La parabola è la prima di un trittico di parabole dette di rottura, perché segnano il confronto decisivo e la rottura tra Gesù e il giudaismo[1]:
- nella parabola dei due figli Gesù smaschera l'incredulità colpevole dei suoi interlocutori;
- nella parabola dei vignaioli omicidi preannunzia la loro rimozione dalla vigna;
- nella parabola delle nozze regali parla della loro condanna e dell'inaugurazione di una nuova comunità.
Significato
L'immagine della vigna è comune nella Bibbia; essa è da Gesù desunta dalla tradizione dell'Antico Testamento, dove è usata dai profeti per designare il popolo d'Israele, piantagione di YHWH, che spesso non ha prodotto i frutti che Dio si aspettava da essa: cfr. Is 5,1-7 ; Ger 2,21 ; Ez 17,6-10; 19,10-14 [2].

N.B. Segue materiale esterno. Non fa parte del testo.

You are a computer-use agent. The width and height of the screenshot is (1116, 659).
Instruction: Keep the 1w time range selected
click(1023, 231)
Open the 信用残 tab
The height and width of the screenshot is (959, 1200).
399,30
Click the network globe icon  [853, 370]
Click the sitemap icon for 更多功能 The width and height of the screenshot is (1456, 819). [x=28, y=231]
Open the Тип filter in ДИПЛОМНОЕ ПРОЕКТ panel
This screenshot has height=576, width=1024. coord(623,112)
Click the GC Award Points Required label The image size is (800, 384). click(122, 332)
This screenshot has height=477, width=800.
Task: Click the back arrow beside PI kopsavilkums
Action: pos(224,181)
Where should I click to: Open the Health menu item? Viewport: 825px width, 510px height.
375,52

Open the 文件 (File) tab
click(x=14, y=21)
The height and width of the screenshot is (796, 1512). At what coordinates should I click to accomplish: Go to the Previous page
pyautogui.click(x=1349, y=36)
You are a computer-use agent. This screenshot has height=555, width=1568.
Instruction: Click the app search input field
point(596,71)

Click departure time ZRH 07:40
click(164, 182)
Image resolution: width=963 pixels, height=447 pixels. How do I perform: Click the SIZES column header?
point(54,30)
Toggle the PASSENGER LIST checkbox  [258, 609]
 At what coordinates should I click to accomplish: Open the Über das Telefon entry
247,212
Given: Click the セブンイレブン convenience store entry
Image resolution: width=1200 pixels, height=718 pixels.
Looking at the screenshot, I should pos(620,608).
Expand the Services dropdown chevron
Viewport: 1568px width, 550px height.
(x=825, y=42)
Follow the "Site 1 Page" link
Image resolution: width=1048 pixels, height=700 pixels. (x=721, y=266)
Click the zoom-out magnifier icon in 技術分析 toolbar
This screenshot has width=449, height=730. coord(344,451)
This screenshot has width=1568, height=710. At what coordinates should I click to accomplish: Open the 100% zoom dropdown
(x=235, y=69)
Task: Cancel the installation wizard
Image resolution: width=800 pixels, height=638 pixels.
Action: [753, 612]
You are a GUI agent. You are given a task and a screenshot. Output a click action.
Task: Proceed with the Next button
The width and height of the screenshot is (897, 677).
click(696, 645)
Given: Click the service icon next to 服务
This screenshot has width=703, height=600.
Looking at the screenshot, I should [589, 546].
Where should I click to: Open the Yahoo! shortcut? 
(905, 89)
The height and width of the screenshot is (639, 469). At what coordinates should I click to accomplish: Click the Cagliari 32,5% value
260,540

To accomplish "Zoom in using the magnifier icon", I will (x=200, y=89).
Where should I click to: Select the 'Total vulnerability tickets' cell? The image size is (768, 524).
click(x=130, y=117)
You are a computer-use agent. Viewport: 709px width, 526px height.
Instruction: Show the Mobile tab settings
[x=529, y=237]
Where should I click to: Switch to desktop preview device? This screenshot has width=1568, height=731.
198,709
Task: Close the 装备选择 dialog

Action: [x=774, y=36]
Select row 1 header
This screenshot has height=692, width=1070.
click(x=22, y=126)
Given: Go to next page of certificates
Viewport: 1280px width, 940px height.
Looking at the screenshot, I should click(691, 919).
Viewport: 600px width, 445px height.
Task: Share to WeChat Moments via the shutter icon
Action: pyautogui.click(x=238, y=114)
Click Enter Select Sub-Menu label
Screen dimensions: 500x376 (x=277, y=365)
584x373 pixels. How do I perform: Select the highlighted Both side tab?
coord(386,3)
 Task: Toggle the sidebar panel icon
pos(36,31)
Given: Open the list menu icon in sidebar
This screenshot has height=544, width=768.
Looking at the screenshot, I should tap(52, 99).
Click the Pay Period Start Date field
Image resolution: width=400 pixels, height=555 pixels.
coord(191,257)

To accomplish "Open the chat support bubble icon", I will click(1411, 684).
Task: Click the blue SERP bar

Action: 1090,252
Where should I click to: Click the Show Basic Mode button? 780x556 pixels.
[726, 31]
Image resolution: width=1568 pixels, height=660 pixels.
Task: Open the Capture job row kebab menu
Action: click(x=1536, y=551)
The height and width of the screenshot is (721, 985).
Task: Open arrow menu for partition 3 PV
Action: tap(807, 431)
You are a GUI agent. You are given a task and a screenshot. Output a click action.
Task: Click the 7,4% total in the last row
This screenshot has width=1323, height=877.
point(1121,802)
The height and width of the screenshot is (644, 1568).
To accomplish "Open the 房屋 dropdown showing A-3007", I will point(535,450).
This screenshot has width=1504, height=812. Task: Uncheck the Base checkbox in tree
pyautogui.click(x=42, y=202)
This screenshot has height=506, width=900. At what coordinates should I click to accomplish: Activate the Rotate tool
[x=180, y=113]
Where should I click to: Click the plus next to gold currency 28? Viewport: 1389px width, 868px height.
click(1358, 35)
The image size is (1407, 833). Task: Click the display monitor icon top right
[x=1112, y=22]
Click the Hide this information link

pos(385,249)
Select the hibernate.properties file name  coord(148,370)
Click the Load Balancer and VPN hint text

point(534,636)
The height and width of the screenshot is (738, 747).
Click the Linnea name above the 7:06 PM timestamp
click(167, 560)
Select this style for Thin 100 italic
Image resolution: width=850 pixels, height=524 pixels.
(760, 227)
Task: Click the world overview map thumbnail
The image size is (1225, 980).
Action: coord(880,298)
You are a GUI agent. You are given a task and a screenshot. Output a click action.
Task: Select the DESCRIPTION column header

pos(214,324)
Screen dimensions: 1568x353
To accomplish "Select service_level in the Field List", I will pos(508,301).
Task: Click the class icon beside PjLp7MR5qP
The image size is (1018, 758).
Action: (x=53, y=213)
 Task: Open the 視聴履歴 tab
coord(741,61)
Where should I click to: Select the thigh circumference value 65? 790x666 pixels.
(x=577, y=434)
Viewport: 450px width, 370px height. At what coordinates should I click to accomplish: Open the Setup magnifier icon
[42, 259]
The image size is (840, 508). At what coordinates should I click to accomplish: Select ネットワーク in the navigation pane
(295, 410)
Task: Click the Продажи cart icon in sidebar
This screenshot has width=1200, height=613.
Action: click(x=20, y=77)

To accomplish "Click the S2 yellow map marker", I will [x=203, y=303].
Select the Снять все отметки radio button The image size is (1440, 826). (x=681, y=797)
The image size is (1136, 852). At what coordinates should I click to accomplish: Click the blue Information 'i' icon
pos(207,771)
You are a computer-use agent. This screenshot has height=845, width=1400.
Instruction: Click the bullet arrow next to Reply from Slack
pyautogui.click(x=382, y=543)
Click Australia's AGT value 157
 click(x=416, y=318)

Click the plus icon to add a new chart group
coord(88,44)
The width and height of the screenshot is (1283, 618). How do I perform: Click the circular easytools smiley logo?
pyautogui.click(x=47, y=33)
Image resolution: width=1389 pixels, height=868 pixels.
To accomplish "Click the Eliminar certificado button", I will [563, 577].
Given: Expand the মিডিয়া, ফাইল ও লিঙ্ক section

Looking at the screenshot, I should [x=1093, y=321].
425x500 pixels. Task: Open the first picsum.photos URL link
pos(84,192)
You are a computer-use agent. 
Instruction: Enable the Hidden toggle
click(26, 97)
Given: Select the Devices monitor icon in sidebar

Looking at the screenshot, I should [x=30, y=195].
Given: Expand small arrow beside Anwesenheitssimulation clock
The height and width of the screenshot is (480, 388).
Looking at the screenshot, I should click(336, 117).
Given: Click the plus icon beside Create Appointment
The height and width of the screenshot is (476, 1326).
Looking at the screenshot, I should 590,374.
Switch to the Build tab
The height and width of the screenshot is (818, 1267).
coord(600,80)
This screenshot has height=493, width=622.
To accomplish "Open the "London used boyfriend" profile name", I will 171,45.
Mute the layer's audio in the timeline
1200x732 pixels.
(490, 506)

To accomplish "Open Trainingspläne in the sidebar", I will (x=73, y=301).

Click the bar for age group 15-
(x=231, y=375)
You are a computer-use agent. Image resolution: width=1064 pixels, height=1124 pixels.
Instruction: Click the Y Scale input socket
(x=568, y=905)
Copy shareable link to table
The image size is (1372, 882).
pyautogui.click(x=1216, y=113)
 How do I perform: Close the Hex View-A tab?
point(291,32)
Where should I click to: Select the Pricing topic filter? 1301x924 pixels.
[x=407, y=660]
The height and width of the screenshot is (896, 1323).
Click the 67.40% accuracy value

È probabile che da parte di Gesù la parabola fosse un'autodifesa contro i farisei, che lo accusavano di tolleranza eccessiva verso i peccatori. Nel contesto attuale la parabola ha il significato di mettere in evidenza due diversi tipi di accettazione della chiamata di Dio.
Il primo figlio inviato nella vigna raffigura gli esponenti del giudaismo ufficiale, i tutori della Legge che stanno discutendo con Gesù nel Tempio.
Il secondo figlio rappresenta invece i peccatori, che a differenza delle autorità giudaiche hanno riconosciuto nel Battista l'inviato di Dio, e hanno prestato ascolto alla sua predicazione penitenziale, convertendosi.
L'espressione la via della giustizia (v. 21,32) indica la fedeltà del Precursore nel compiere la missione affidatagli da Dio, di preparare il popolo alla venuta del Messia. L'espressione appare nell'Antico Testamento in alcuni testi sapienziali (Pr 8,20; 16,31; 17,23 ; Tb 1,3 ).
Nella parabola, e nella spiegazione, è implicito che chi non ha accolto il Battista non accoglierà neppure Gesù e non crederà in lui come Messia, sbarrandosi così la via per l'accesso al Regno dei Cieli.
A livello della comunità per la quale Matteo scrive il primo Vangelo, la parabola si inserisce nel progetto pastorale dell'evangelista[3]: egli intende smascherare o per lo meno mettere in guardia quei gruppi che all'interno della sua comunità si accontentano di una dichiarazione verbale e teorica della loro fede; il secondo figlio, che a parole è obbediente, ma di fatto non compie la sua volontà, assomiglia a quelli che dicono "Signore, Signore", ma non fanno "la volontà del Padre che è nei cieli" (Mt 7,21 ); sono invece autentici discepoli, e costituiscono la nuova comunità di fratelli e figli, quelli che fanno la volontà del Padre che è nei cieli (Mt 12,50 ).
Approfondimento letterario
A livello letterario la parabola si presenta come una composizione unitaria, ben inquadrata dalla domanda che la precede ("Che ve ne pare?", v. 28) e da quella che la segue ("Chi dei due ha fatto la volontà del padre?", v. 31)[4]. La ripresa finale della domanda iniziale invita gli ascoltatori a dare la loro valutazione, e la risposta ("Il primo") rappresenta un'implicita applicazione della parabola.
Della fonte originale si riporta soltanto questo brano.